_WHAT NEEDS TO BE DONE_.
What lines in the entries below contain the word "resolution"? Copy all of them.

_DATA SECTION_.

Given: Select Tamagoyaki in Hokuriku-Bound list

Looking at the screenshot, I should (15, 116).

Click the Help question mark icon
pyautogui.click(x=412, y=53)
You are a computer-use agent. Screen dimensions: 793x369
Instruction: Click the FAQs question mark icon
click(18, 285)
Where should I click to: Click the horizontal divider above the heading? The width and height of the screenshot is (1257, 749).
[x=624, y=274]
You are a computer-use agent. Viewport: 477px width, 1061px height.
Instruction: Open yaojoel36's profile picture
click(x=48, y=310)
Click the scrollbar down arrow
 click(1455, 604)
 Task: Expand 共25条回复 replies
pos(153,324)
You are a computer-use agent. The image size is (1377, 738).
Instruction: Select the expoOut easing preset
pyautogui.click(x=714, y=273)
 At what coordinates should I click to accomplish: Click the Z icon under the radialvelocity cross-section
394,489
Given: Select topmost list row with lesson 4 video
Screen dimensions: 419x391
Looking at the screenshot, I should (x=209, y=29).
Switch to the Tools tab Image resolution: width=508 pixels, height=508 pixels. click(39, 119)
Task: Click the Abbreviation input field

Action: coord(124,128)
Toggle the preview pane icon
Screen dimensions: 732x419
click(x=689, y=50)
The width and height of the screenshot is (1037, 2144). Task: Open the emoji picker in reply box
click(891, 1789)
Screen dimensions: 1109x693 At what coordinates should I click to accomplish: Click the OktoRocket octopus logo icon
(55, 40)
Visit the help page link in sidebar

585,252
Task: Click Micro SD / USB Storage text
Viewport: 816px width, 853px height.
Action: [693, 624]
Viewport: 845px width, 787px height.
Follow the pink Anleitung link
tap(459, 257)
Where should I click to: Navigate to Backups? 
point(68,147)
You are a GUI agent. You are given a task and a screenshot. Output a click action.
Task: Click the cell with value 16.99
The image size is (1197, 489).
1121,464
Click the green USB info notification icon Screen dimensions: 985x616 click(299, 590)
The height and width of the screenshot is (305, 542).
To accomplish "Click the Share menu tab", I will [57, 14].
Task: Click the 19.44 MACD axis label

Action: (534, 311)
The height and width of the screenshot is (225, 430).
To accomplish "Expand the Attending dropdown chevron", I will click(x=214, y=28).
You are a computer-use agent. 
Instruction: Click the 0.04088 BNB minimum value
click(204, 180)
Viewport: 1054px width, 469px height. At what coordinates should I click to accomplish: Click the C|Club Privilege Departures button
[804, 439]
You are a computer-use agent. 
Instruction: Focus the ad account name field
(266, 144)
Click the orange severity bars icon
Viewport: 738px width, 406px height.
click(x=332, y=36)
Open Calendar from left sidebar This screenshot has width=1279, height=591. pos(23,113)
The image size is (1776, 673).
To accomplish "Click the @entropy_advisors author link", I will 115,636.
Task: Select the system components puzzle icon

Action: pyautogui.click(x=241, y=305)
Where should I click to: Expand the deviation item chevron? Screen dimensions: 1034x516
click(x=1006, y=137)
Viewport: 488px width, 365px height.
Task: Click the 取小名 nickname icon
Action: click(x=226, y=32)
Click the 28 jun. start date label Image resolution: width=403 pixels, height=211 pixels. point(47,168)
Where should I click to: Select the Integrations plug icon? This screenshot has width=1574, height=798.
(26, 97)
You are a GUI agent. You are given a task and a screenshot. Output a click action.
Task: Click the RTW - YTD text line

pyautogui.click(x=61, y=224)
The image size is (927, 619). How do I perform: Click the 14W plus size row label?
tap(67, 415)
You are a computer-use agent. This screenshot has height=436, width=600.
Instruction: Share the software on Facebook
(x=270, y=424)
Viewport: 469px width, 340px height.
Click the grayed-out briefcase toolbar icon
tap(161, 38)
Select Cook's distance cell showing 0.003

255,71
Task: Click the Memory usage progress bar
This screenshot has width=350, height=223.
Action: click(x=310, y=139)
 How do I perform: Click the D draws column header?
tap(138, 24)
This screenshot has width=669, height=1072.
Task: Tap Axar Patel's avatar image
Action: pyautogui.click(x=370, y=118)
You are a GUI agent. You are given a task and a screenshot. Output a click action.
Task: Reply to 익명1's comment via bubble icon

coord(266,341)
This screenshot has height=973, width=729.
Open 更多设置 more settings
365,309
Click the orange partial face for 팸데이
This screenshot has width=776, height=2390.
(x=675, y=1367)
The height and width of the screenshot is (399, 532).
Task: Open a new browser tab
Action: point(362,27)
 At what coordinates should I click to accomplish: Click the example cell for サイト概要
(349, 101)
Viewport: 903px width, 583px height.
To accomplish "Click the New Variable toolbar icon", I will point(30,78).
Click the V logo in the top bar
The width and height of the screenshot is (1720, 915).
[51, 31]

_RESULT OF THIS EXERCISE_.
Switch to the Tools tab Image resolution: width=508 pixels, height=508 pixels. click(39, 119)
Click the 28 jun. start date label Image resolution: width=403 pixels, height=211 pixels. point(47,168)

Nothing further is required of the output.